Team:Thessaloniki/Demonstrate

Demonstrate

Demonstrate

The ultimate goal of our project was the design of stabilized promoters that achieve constant gene expression regardless of their genetic context. We created a functional toolbox that enhances stability and robustness of synthetic biological systems by decoupling gene expression from copy number.

We demonstrate that our project worked as expected by achieving gene expression decoupled from copy number.

TALE Stabilized Promoters

In order to investigate the function of TALEsp1-Pupsp1 stabilized promoter (BBa_K2839000) and TALEsp2-Pupsp2 stabilized promoter ( BBa_K2839014 ) we measured their fluorescence, as well as the fluorescence of a constitutive promoter across 3 plasmids with different Origins of Replication (psc101, p15A, pUC19-derived pMB1). For the sfGFP fluorescence intensity measurements, flow cytometry was our primary measuring method, while a plate reader was also used.

Fluorescence Intensity Measurements of the Constructs were conducted into DH5a E.coli cells

Figure 1. TALE1sp1 Pupsp1, TALEsp2 Pupsp2, non stabilized constitutive pT7A1w1 promoter flow cytometry fluorescence measurements at three different copy numbers. Error bars represent standard deviation from three biological replicates.
Figure 2. TALE1sp1 Pupsp1, TALEsp2 Pupsp2, non stabilized constitutive pT7A1w1 promoter Plate Reader fluorescence measurements at three different copy numbers. Error bars represent standard deviation from three biological replicates.
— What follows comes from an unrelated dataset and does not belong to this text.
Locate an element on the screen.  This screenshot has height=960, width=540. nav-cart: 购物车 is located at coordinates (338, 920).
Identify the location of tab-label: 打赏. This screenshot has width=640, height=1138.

The results demonstrate that sfGFP expression level, under the control of TALEsp1-Pupsp1 stabilized promoter () and TALEsp2-Pupsp2 stabilized promoter (BBa_K2839014), remains stable when expressed from vectors with different copy number. Whereas, sfGFP expression driven from a non stabilized constitutive promoter changes when different copy number plasmids are used for its expression.

Inducibility

Expanding our system, we implemented a theophylline responsive riboswitch (BBa_K2839017) to the TALE stabilized promoters and demonstrated that they can be induced to the desired expression level.

Figure 3. Theo27 response to differential induction by theophylline. Fluorescence was measured 7 hours after initial induction with theophylline.
Figure 4. Behaviour of 12.1 Theophylline riboswitch driving the expression of the same marker with different N-terminus amino-acid sequences.

Fusion of sfGFP with 33 amino-acids from the protein luciferase, allows the riboswitch to function properly and respond to different concentrations of theophylline.

FIgure 5. TALE stabilized promoter with translational control. Induction of the TALE stabilized promoter driving sfGFP expression under the regulation of the 12.1 theophylline riboswitch. (n=3).

Fluorescence Intensity Measurements of the TALEsp1 stabilized Promoter with translational Control (BBa_K2839012) were conducted into DH5a E.coli cells, using pSB1C3 vector.

The results prove that the riboswitch responds to theophylline changing it’s conformation and thus allowing translation initiation. Furthermore,it is clear that increasing the concentration of theophylline leads to higher expression levels.